*Work required*
Where in the records does the word "Open" appear? Copy each line that holds it.

*Records*
++++

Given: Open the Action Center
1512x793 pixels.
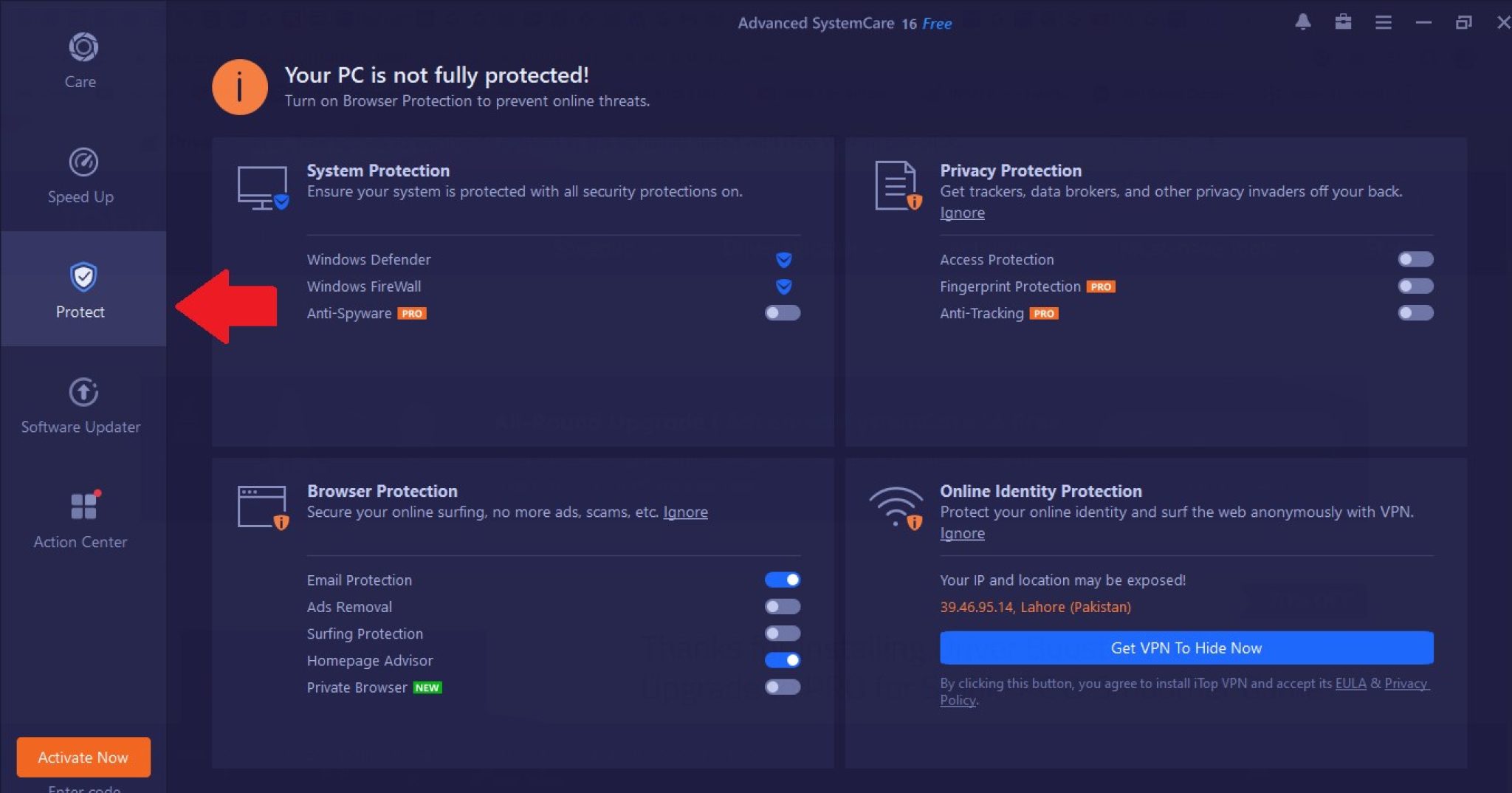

++++

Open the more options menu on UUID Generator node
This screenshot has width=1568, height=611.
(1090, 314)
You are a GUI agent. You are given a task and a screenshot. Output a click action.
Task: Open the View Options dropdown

++++

*Written answer*
Given: Open the Action Center
Open the more options menu on UUID Generator node
Task: Open the View Options dropdown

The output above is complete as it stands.